* [What this task involves]
Arrange the lines running from the one containing "Given: Click the" through the one containing "Looking at the", inclusive, as a JSON list of strings with one string per line and blank lines omitted.

* [Material shown]
□ □ □ □
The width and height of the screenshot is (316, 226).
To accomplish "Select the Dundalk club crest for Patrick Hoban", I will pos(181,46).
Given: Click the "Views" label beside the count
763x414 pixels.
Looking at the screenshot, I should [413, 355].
□ □ □ □
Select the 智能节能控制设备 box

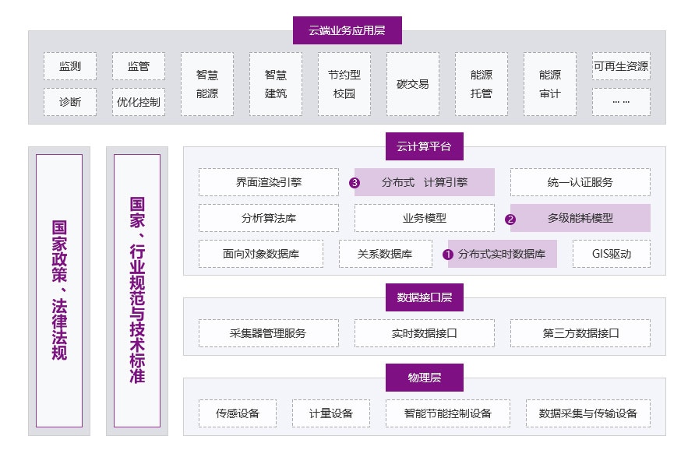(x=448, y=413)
□ □ □ □
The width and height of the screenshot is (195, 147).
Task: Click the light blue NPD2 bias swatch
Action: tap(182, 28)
□ □ □ □
* [Response for this exercise]
[
  "Given: Click the \"Views\" label beside the count",
  "763x414 pixels.",
  "Looking at the screenshot, I should [413, 355]."
]